Qwen 3.6 MTP model boosts local inference speed by 1.5x with 300K context
A Reddit user pushes a 35B MTP model to 300K context on a single 32GB Radeon GPU.
In a recent Reddit post, user Jorlen shared promising results from testing the new Qwen3.6-35B-A3B-UD-Q5_K_S model with Multi-token Prediction (MTP)—a technique that predicts multiple tokens ahead, boosting inference speed. Running on an Asus Radeon R9700 AI Pro (32GB RDNA4) GPU under Ubuntu 24.04 with Vulkan, they used a Docker container (havenoammo/llama:vulkan-server) to access the MTP prototype of llama.cpp. The model, a 35B mixture-of-experts (MoE), delivered roughly 1.5x the tokens per second compared to standard models, making it a strong candidate for local LLM workflows. The quantized Q5_K_S version kept memory usage manageable while maintaining quality.

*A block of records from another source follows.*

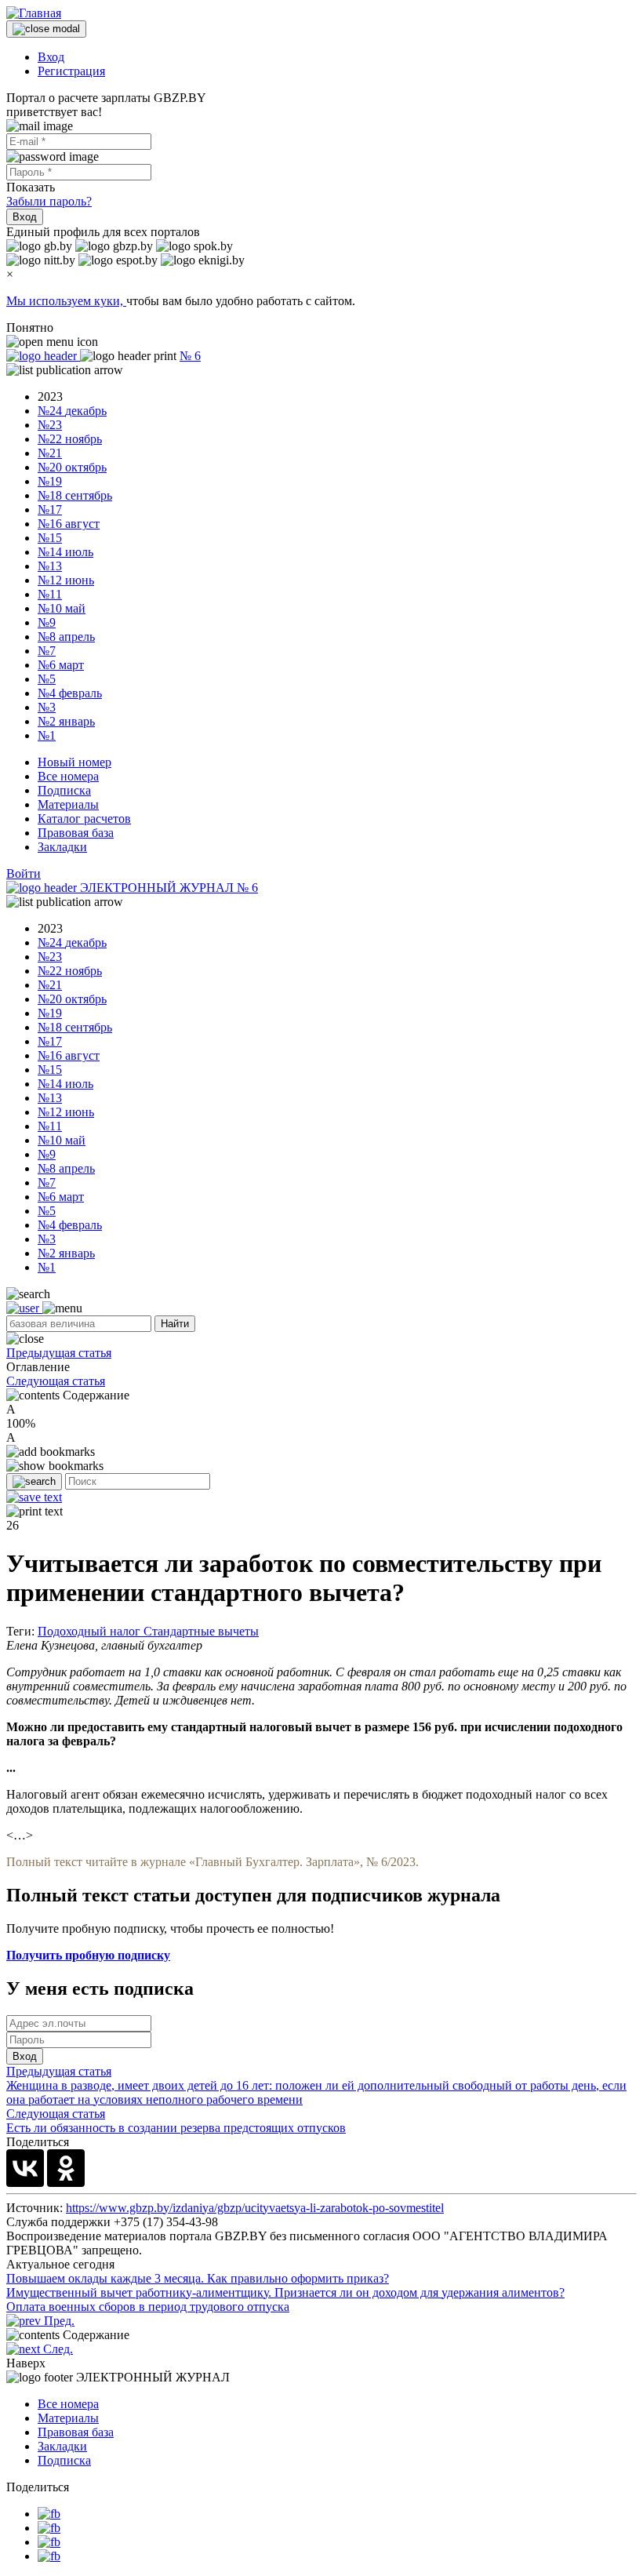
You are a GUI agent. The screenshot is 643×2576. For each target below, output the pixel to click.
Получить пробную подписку (88, 1955)
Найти (175, 1324)
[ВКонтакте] (25, 2168)
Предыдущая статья (58, 1352)
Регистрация (71, 71)
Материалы (68, 804)
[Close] (46, 29)
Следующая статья (55, 1381)
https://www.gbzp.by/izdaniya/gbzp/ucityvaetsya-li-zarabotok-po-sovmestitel (255, 2207)
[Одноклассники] (66, 2168)
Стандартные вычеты (201, 1631)
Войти (23, 873)
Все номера (68, 776)
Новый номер (74, 762)
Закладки (62, 846)
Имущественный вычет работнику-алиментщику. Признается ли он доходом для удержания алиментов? (285, 2292)
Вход (51, 57)
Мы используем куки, (66, 300)
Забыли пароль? (49, 201)
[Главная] (33, 13)
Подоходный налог (90, 1631)
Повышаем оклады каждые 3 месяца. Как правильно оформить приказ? (197, 2278)
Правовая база (76, 832)
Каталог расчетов (84, 818)
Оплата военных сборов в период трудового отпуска (147, 2306)
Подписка (64, 790)
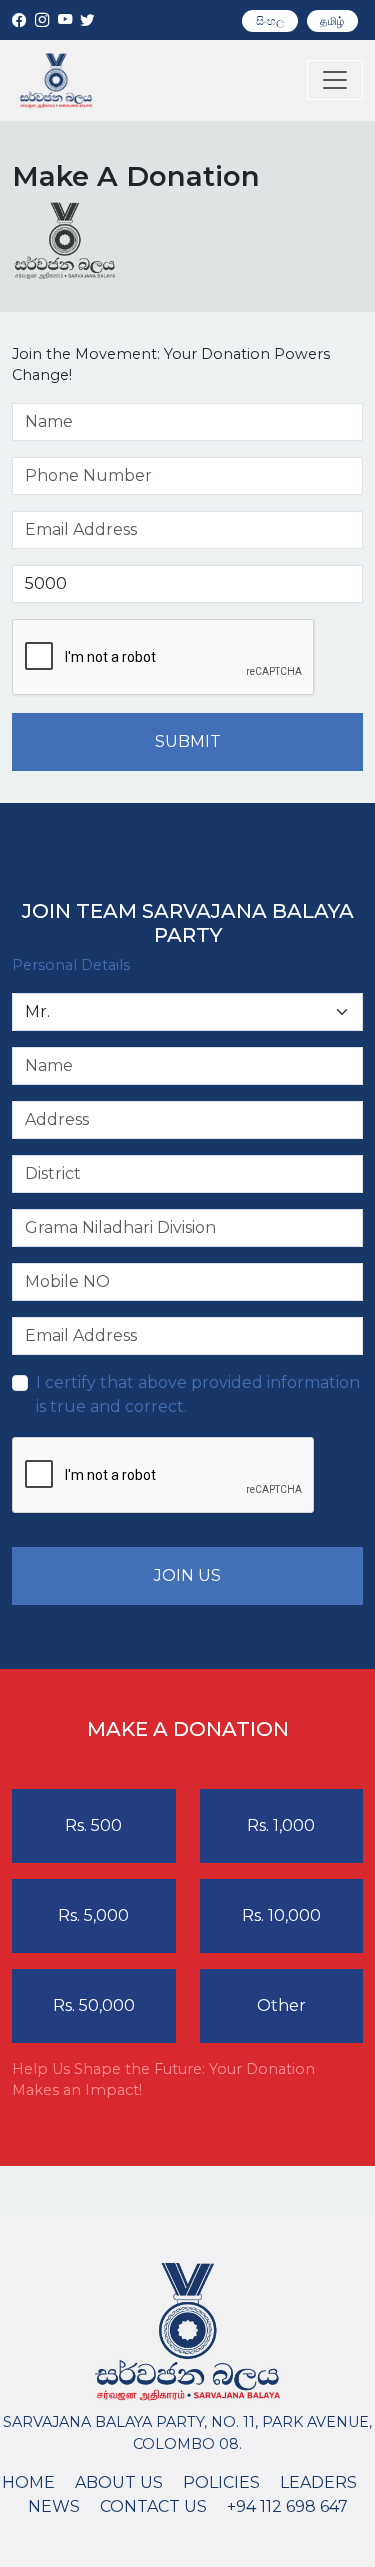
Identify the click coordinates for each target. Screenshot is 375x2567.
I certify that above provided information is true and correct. (198, 1394)
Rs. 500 (93, 1825)
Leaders (318, 2482)
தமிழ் (332, 21)
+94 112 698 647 (287, 2506)
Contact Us (153, 2506)
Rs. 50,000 (94, 2005)
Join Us (187, 1575)
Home (28, 2482)
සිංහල (270, 21)
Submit (188, 741)
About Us (119, 2482)
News (54, 2506)
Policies (221, 2482)
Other (281, 2005)
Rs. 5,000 (93, 1915)
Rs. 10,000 (281, 1915)
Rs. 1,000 (281, 1825)
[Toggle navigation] (335, 80)
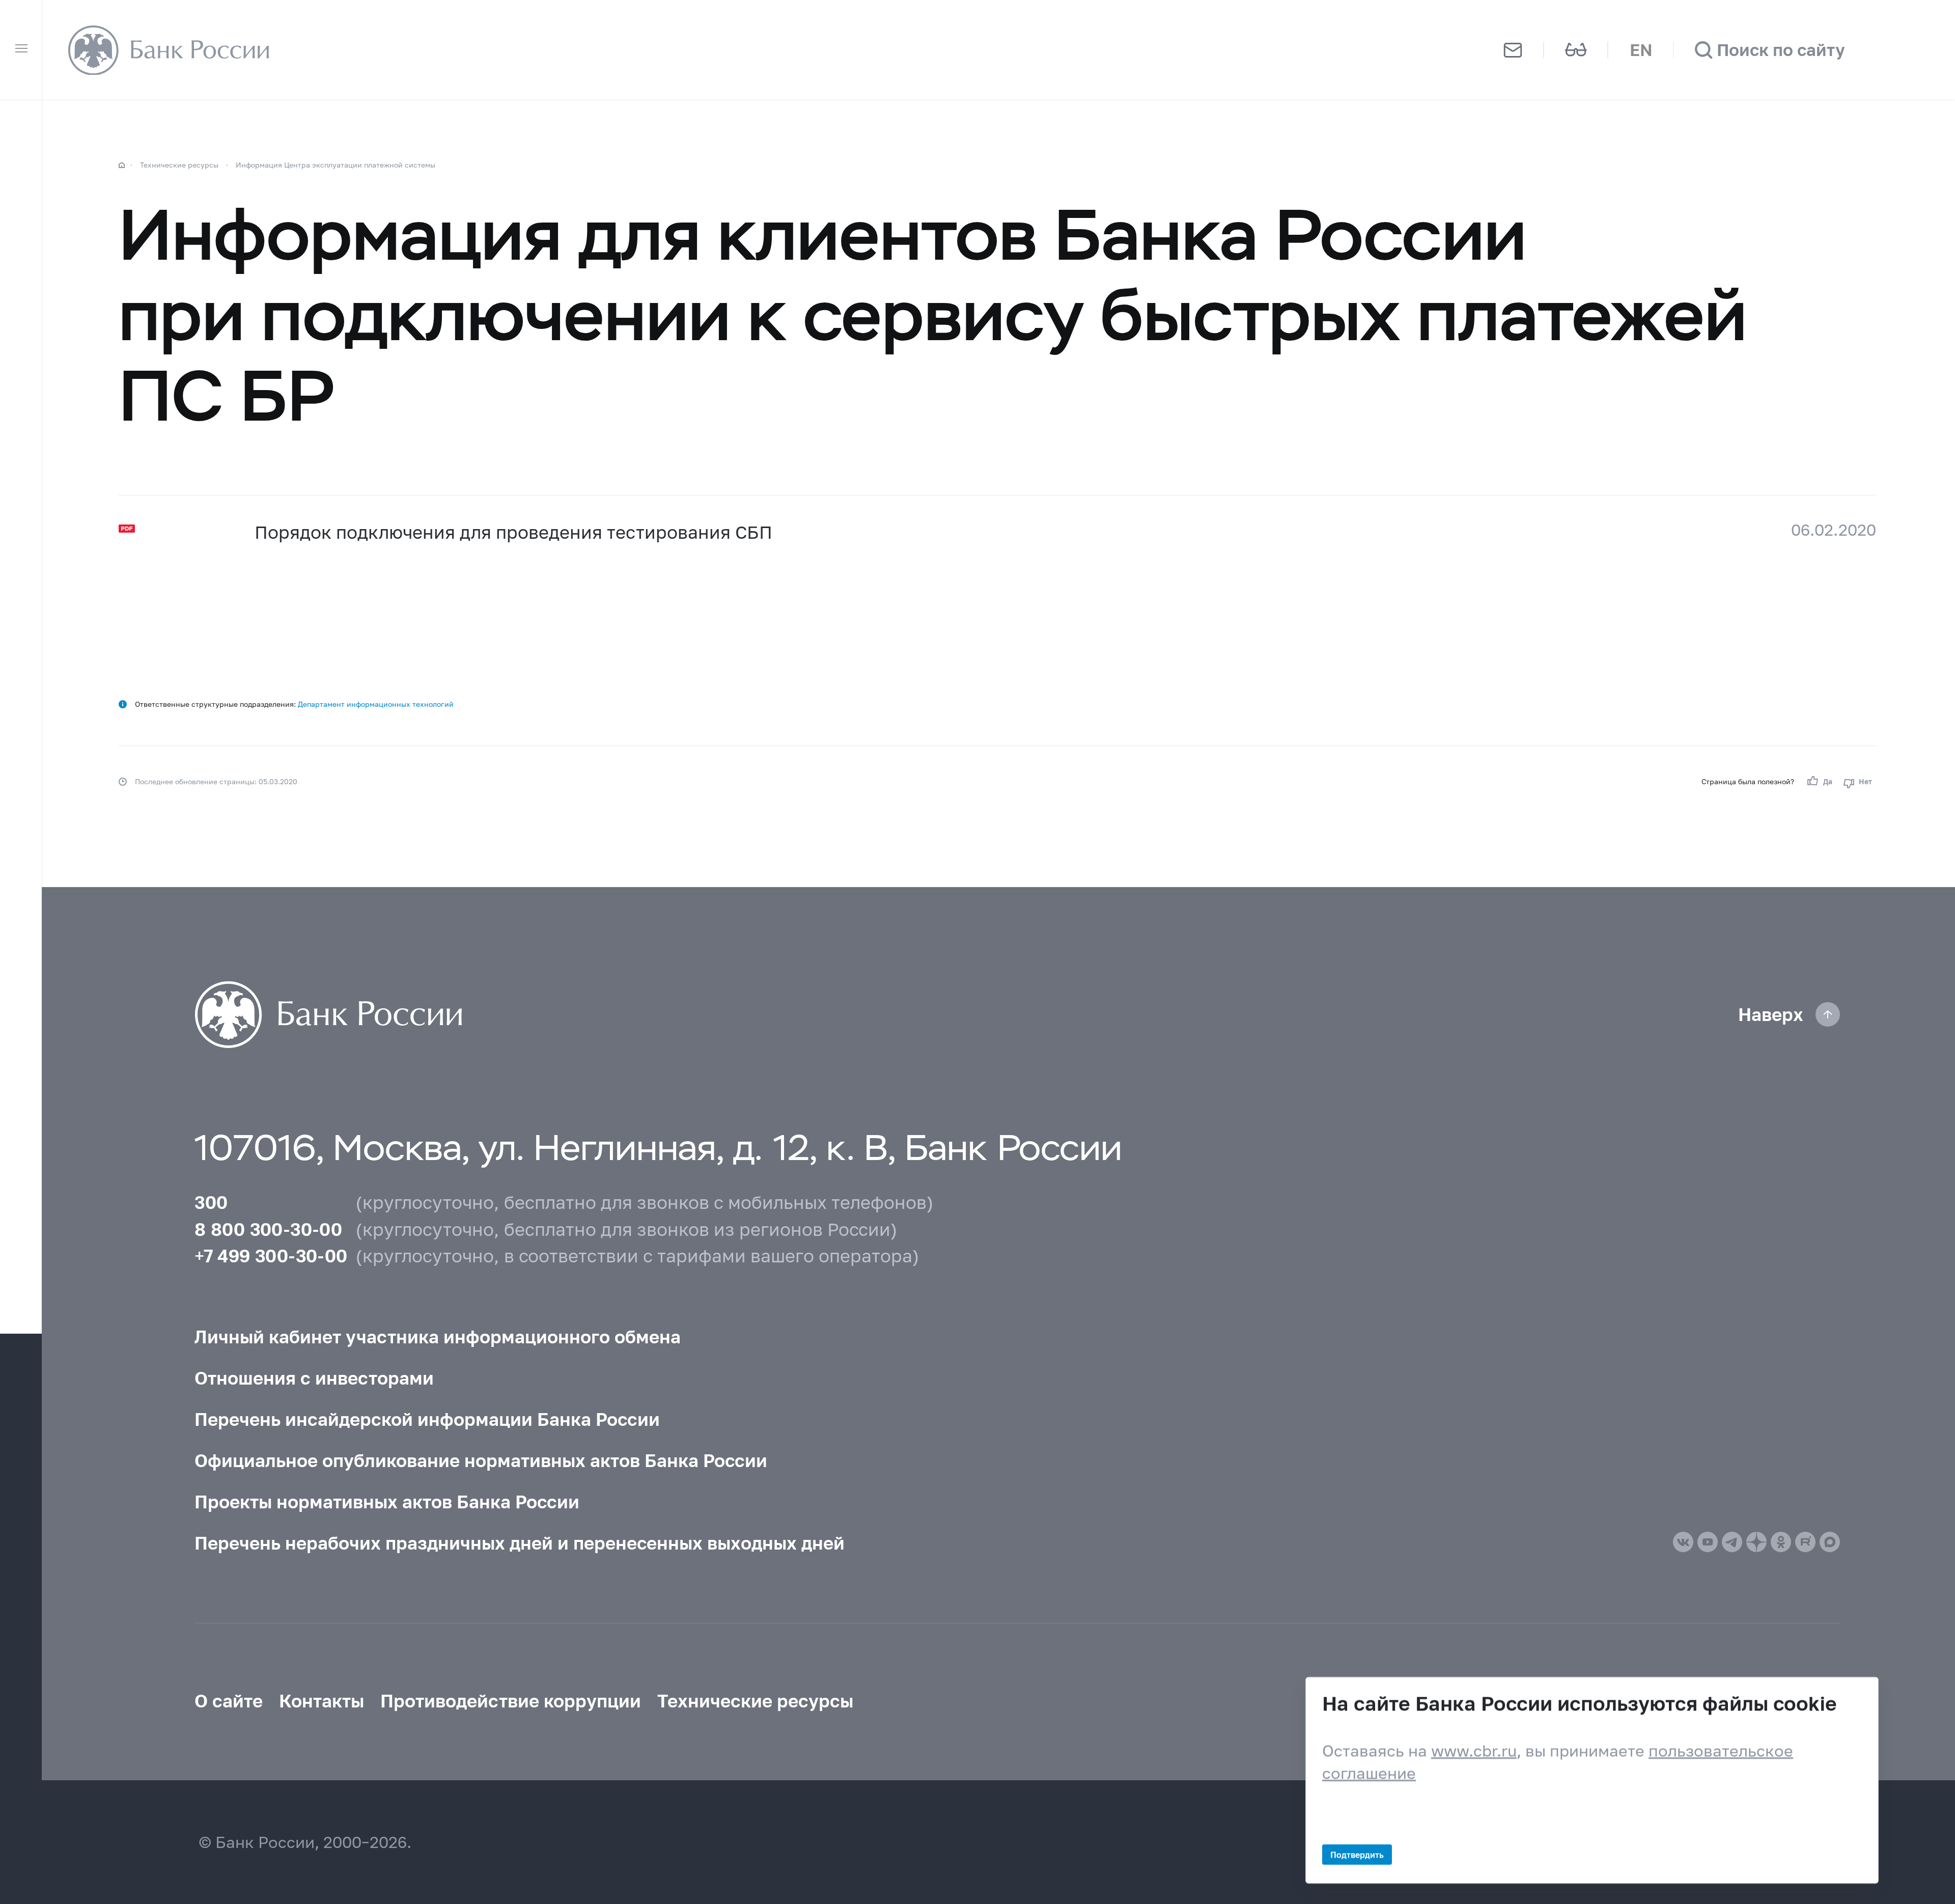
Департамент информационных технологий (376, 704)
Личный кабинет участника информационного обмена (437, 1336)
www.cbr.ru (1474, 1750)
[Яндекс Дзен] (1756, 1542)
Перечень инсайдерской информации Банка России (427, 1419)
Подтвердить (1357, 1854)
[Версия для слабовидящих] (1576, 50)
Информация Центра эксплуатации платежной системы (335, 164)
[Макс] (1830, 1542)
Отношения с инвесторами (314, 1378)
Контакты (321, 1701)
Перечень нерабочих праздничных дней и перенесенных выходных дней (519, 1543)
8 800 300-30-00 (268, 1229)
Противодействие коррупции (510, 1701)
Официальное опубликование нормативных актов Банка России (480, 1460)
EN (1641, 50)
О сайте (228, 1701)
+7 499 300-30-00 (270, 1255)
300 (211, 1202)
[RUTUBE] (1805, 1542)
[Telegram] (1732, 1542)
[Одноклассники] (1781, 1542)
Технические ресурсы (179, 164)
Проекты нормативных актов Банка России (386, 1501)
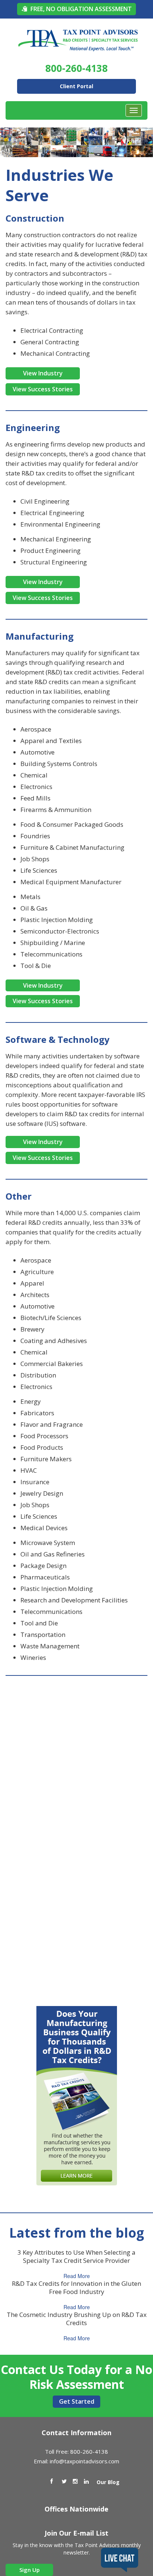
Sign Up (29, 2569)
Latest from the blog (76, 2232)
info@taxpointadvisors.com (84, 2461)
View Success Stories (43, 389)
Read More (77, 2276)
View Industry (43, 373)
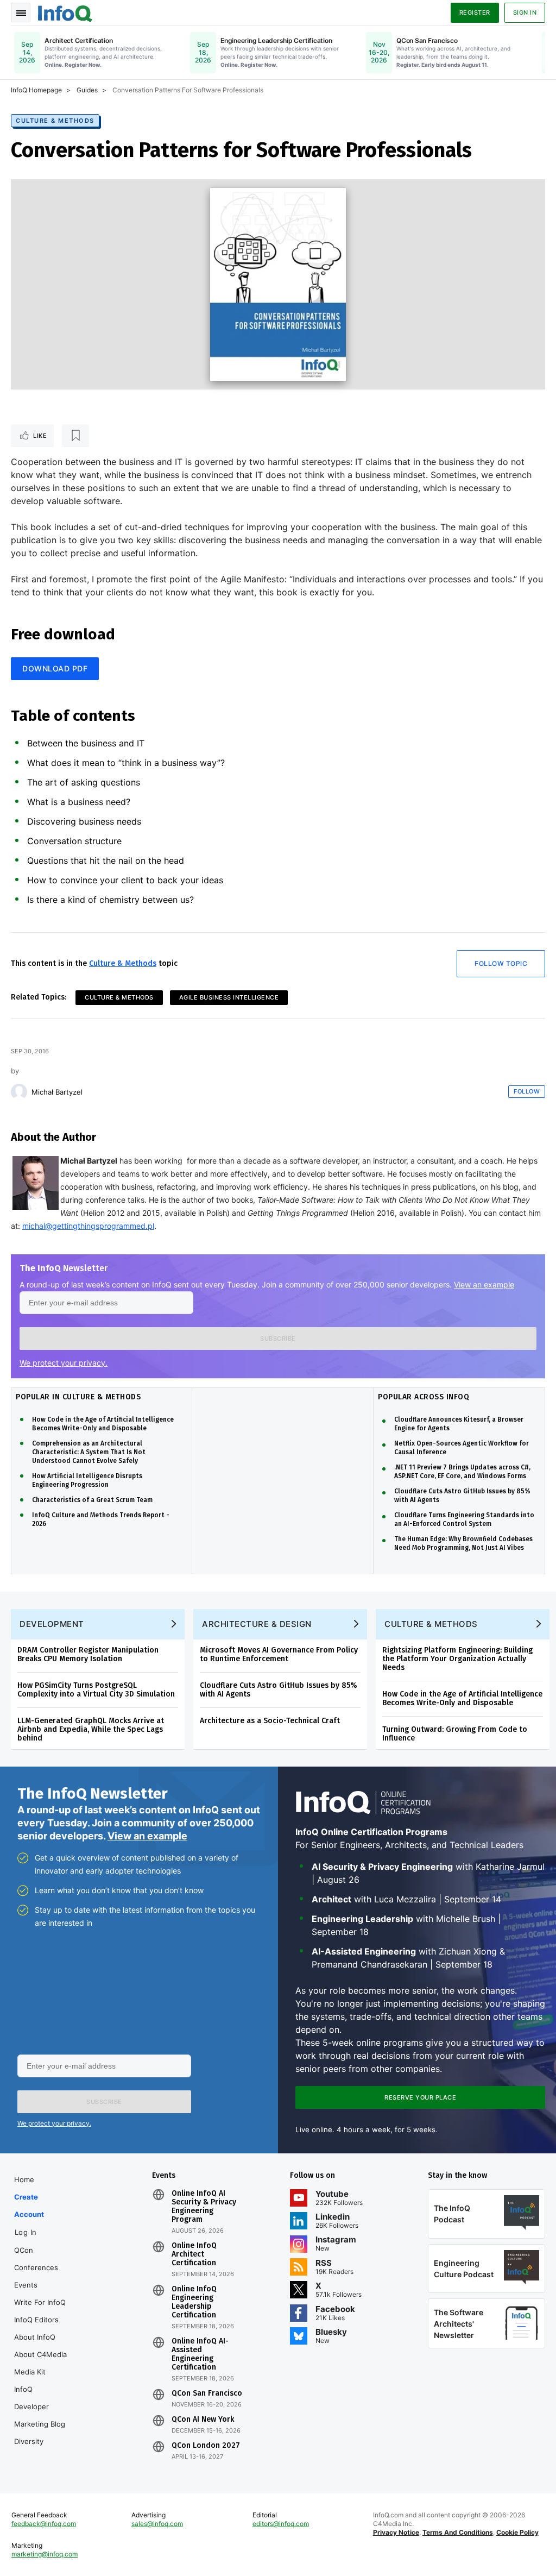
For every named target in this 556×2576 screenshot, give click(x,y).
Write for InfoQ (40, 2302)
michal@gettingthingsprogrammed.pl (88, 1225)
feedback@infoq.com (43, 2524)
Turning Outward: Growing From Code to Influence (454, 1734)
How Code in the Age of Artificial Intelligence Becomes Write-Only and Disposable (103, 1424)
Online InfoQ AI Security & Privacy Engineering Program (204, 2206)
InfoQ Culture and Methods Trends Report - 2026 (100, 1519)
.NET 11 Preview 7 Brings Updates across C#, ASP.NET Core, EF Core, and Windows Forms (462, 1471)
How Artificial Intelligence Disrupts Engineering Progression (87, 1480)
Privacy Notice (396, 2532)
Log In (26, 2232)
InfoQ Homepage (36, 90)
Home (24, 2179)
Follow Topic (501, 963)
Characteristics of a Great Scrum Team (92, 1500)
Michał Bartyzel (57, 1092)
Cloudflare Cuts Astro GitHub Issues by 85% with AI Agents (462, 1495)
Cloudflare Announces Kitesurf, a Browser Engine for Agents (458, 1424)
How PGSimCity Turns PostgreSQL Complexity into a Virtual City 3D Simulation (96, 1690)
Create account (29, 2205)
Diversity (28, 2441)
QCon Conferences (36, 2259)
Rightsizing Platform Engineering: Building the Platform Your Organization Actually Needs (457, 1658)
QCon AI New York (203, 2419)
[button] (278, 1338)
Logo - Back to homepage (65, 12)
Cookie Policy (517, 2532)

Jorlen pushed the context window to 300K tokens using KV cache at Q8_0 quantization, consuming 28.3GB of the 32GB VRAM—leaving headroom for up to 400K. The test involved building a step-by-step pygame dungeon game, simulating realistic project work. At deep context (around 200K), the MoE model encountered instability, prompting a switch to the Qwen 3.6 27B non-MoE version for further tests. Despite this, the results underscore MTP’s potential: faster generation and larger context windows on consumer-grade hardware, a significant leap from just a year ago. The local LLM community continues to push boundaries, enabling powerful models to run affordably at home.
- 1.5x tokens per second speed improvement using Multi-token Prediction (MTP) vs standard models.
- 300K token context window achieved on a single 32GB RDNA 4 GPU (Asus Radeon R9700 AI Pro) using Q8_0 KV cache.
- Model is a 35B MoE architecture (Qwen3.6-35B-A3B) – user later switched to 27B non-MoE due to stability issues deep in context.
Why It Matters
MTP models could dramatically enhance local LLM productivity by enabling faster, longer-context reasoning on consumer hardware.